Lastly, Winner chose to wrap up their album with a unique surprise — re-recording past legendary tracks as a four-member group (hence the “4 ver.”). They’ve made sure to include crowd favorites, being creative with how they can mesh their past and future musicality into one. While perceptions on these new renditions may be different for everybody, it seemed that Winner was precise in maintaining the overall sound of the song. Despite there being four members now, the song’s differences don’t stand out as too jarring or changed from the original — rather, it’s just slight alternatives that remind us of where Winner currently stands, in both numbers and perhaps even skills.
Specifically, for “Empty” and “Don’t Flirt,” the differences in vocals stand out mostly in the chorus of the songs. After all, with Jinu and Yoon having more lines leads to the outcome that we’ll hear them more throughout the song. The increase in Yoon’s rock voice and Jinu’s soft vocals makes for a pleasant collaboration that doesn’t take away from the original track. Same goes for “Color Ring” and “Different,” although for the former, the new rendition does make the track somewhat more threadbare. Perhaps it’s just a personal reception, or because there is now more “space” for each member to sing. And lastly, “Different” also remains beautiful and polished as usual. It seemed the hardest to tell any differences with “Different” (pun not intended), but this doesn’t mean that it was for naught. I believe this was a great idea for Winner to execute, and that the outcome has been amazing. From first to finish, they’ve initiated amazing ways to truly make fans remember a remarkable career of music thus far.
As a side note, however, it’d initially seemed random to wrap up with “Different” — a side b-track, as opposed to maybe their title debut track. Although, there’s the idea that again, “Remember” and “Different” (plus “Dduk”) also carry similar messages. Granted, the context of these tracks highly contrast each other. However, both lyrics ask that despite the boys being “different” and/or having to be “bad,” to ultimately not forget them. Whether it was for creating a big picture or a mere coincidence, it was an innovative idea to start and end with this kind of notion.
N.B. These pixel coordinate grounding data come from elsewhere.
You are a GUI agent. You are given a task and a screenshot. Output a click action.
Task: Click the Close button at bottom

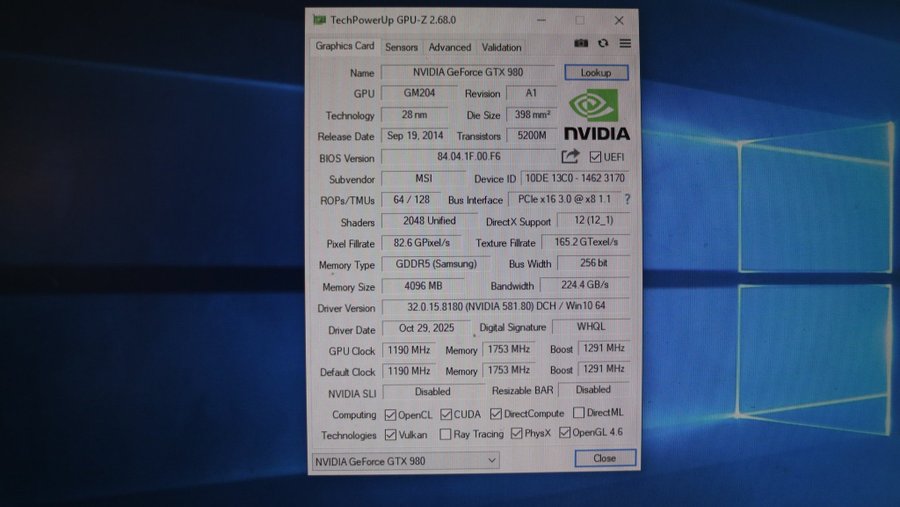point(605,458)
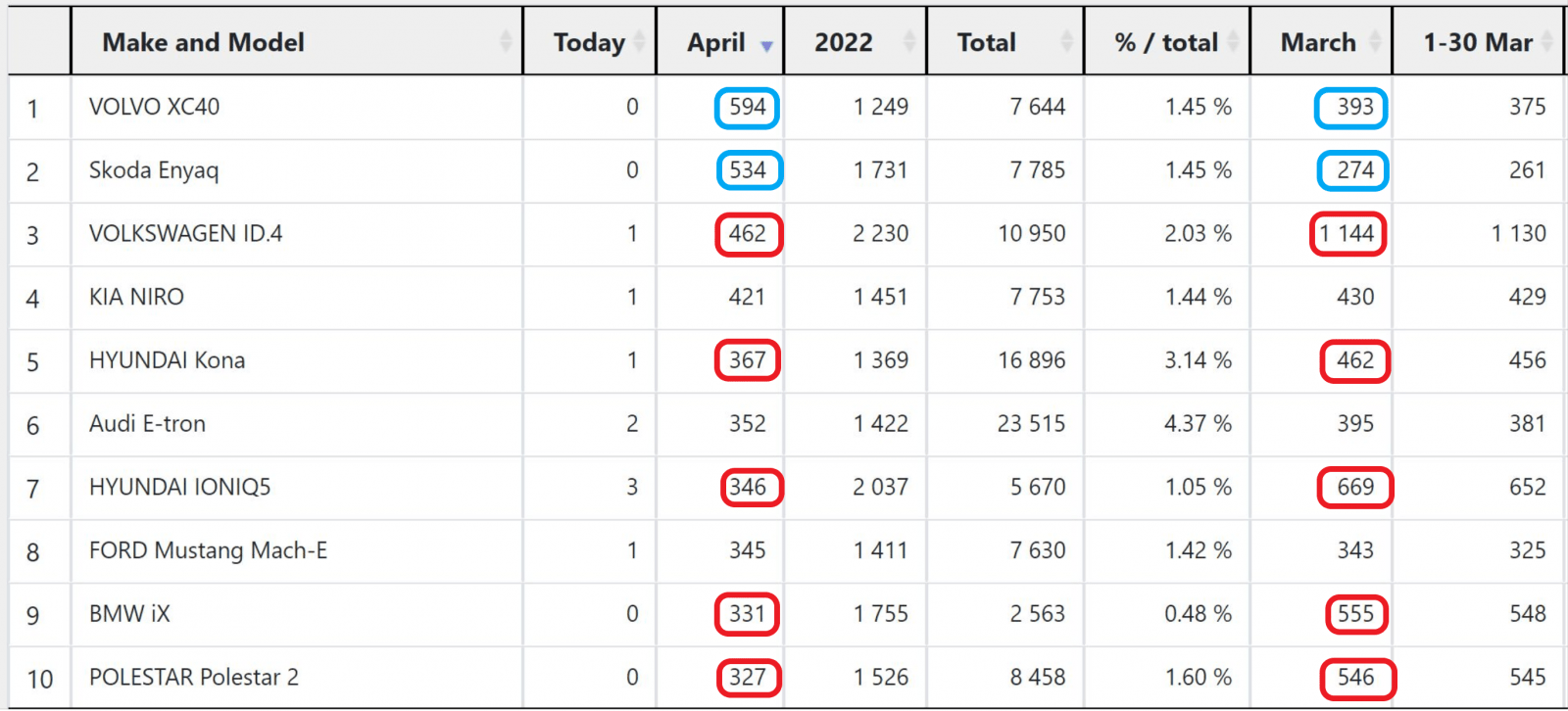
Task: Click the red-circled March value 1 144
Action: (1348, 234)
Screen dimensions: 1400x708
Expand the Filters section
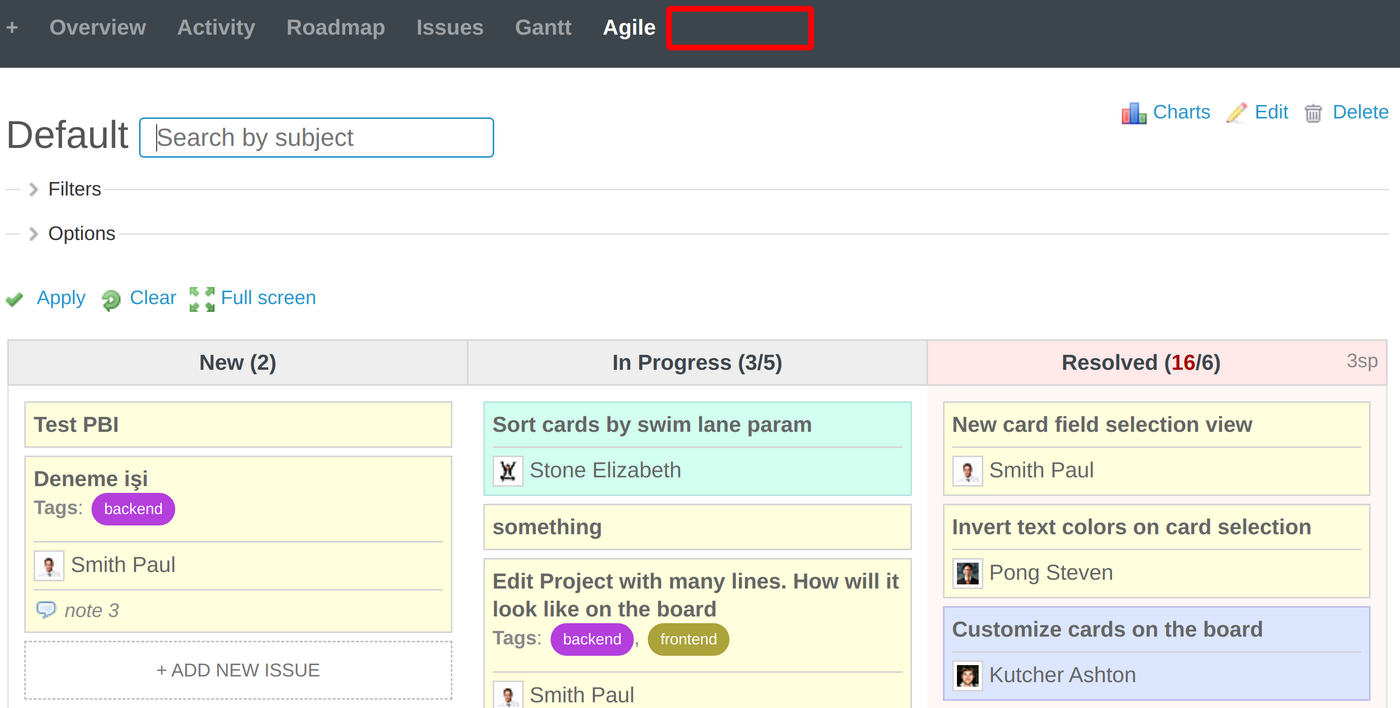(x=75, y=189)
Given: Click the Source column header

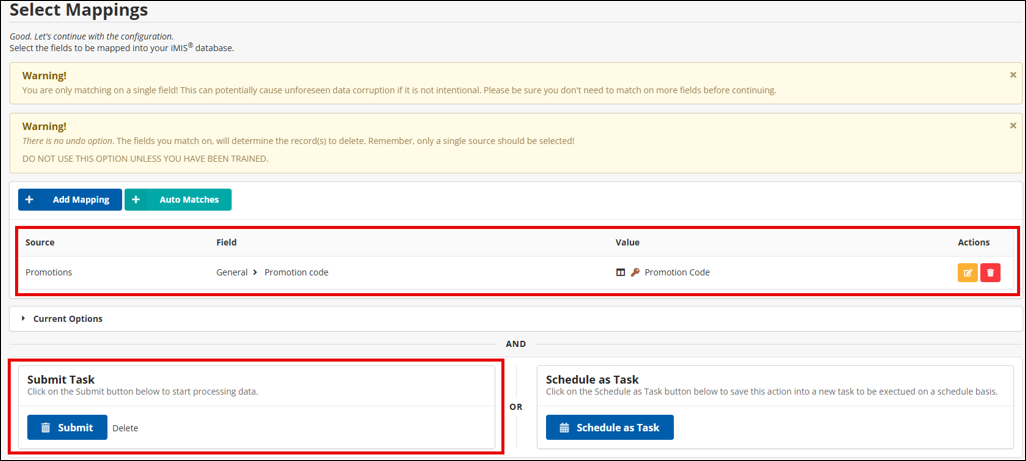Looking at the screenshot, I should click(40, 243).
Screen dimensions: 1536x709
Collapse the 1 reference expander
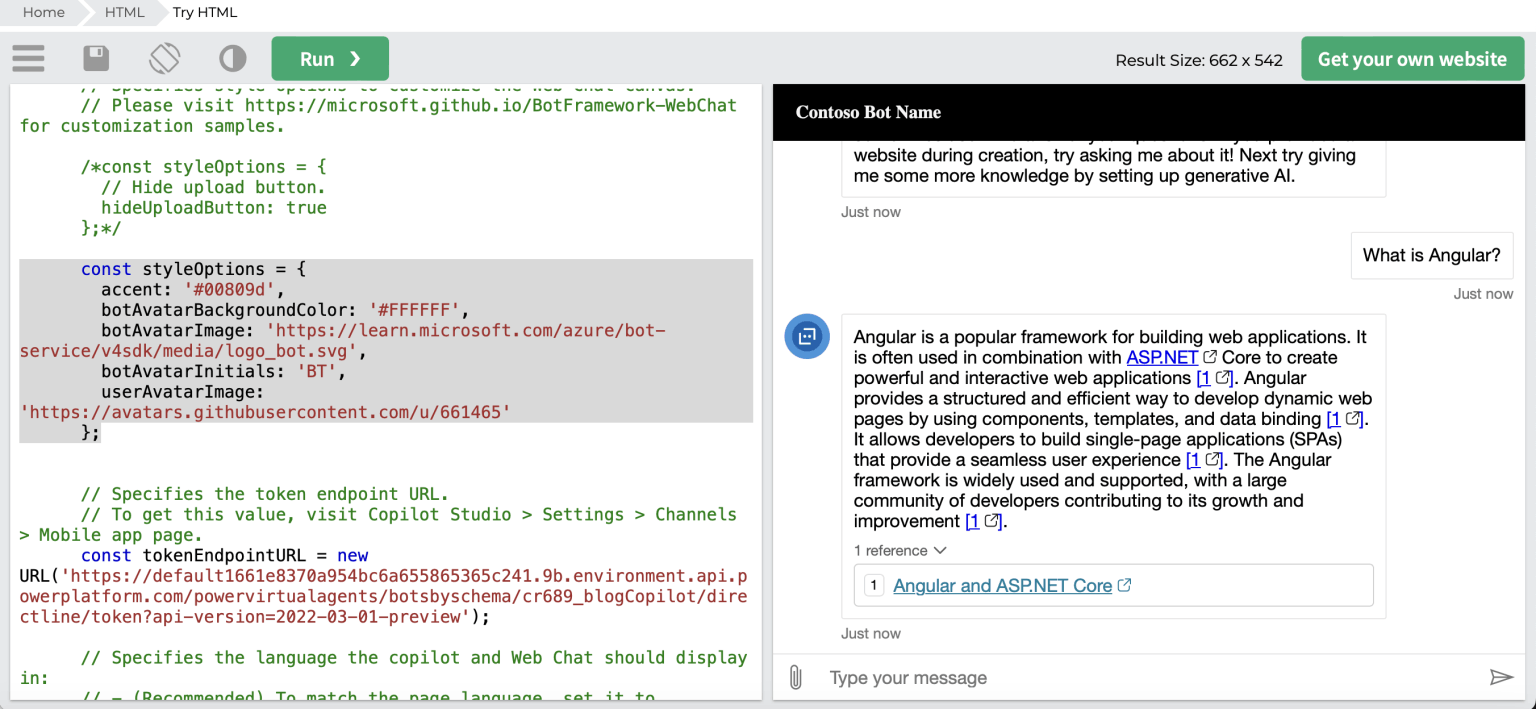coord(900,550)
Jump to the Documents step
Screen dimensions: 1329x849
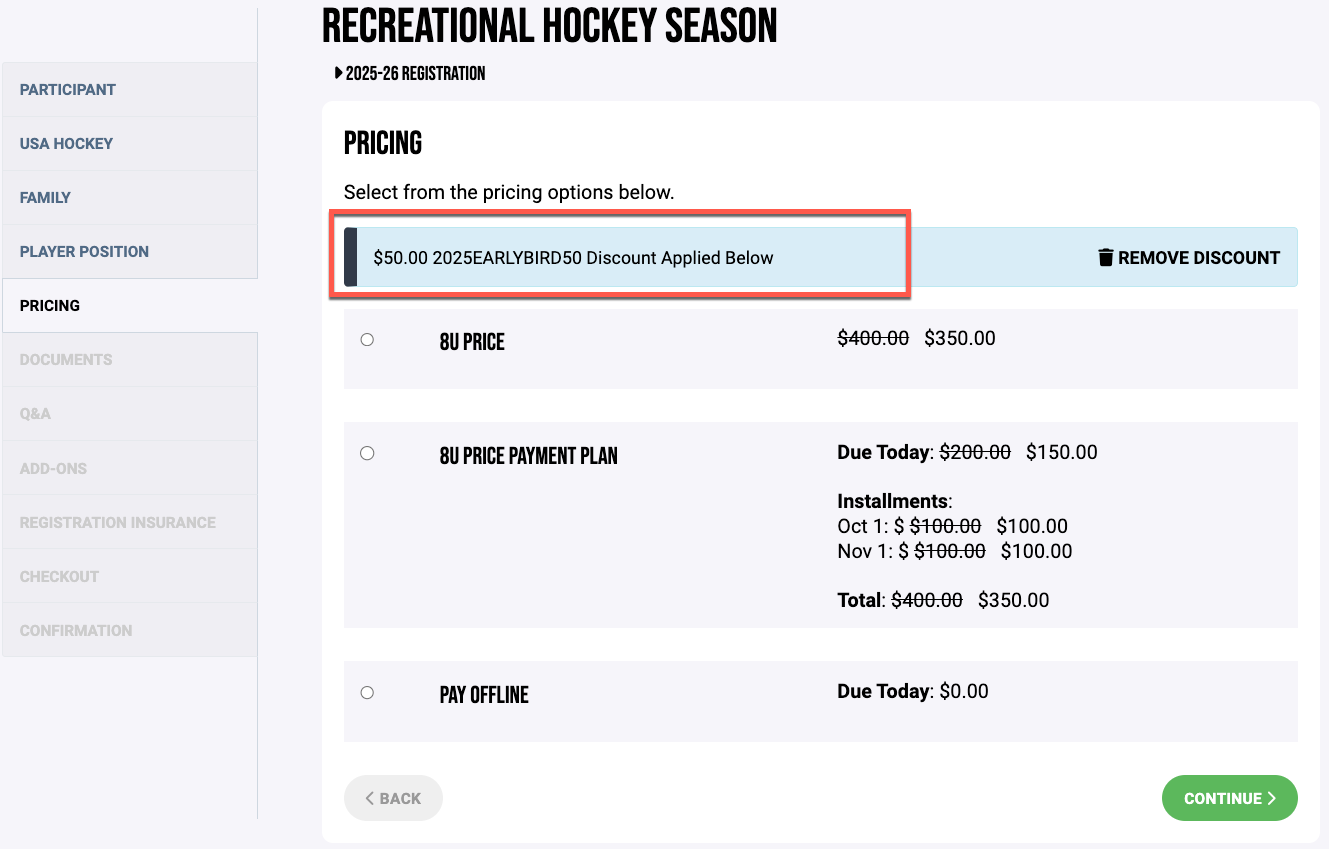tap(66, 360)
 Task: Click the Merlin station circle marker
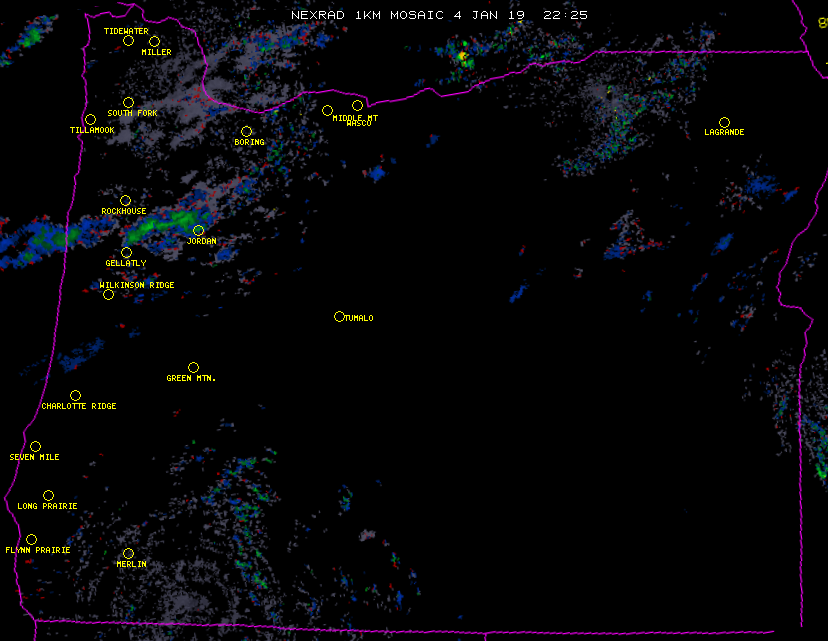click(x=128, y=554)
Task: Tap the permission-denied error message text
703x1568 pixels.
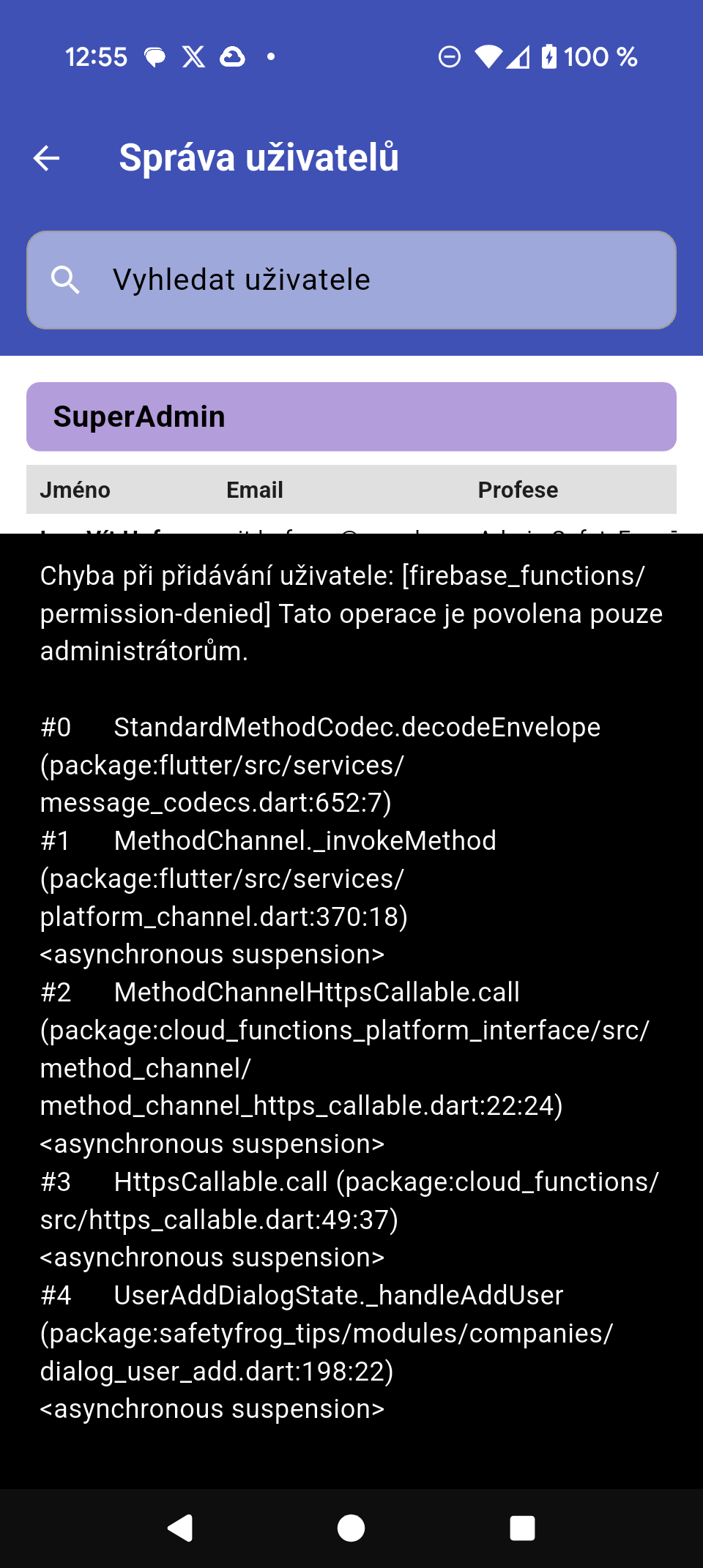Action: 352,613
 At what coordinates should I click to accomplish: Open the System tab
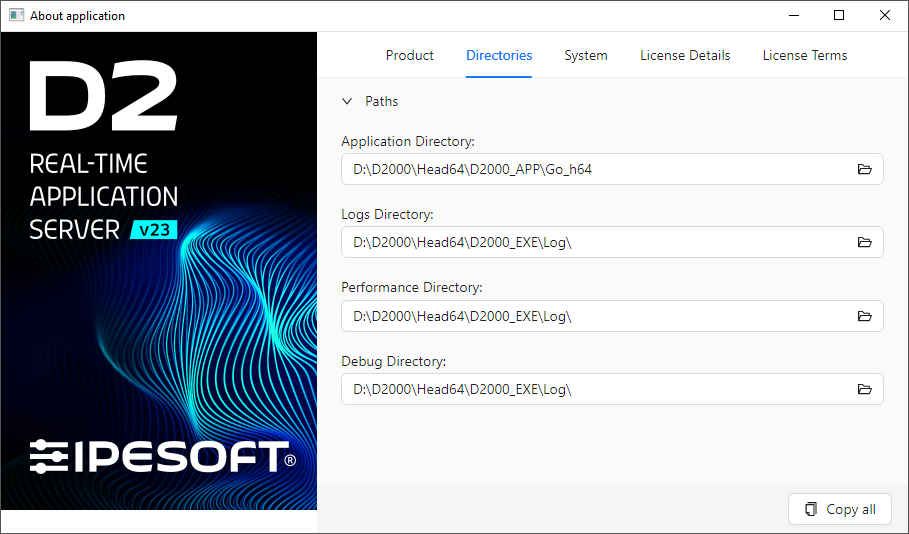586,56
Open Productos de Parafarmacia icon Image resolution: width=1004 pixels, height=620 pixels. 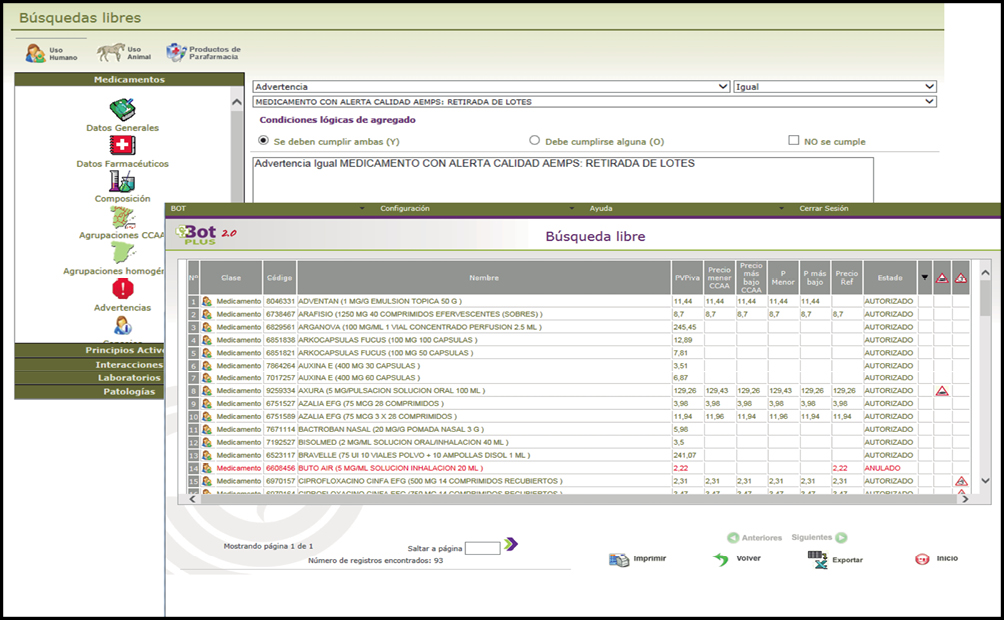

Overall, Winner has outdone themselves with their third studio album, leaving behind a golden gift for fans as they wait for enlistments to go through. They’ve provided a complete package that shows they’ve given all they got for us to enjoy and hold onto until they all reunite. It’ll be a difficult hiatus to go through for Inner Circles, as most likely the remaining members will promote with solo activities for the time being. Nonetheless, we shall persevere, ready to welcome them all back soon.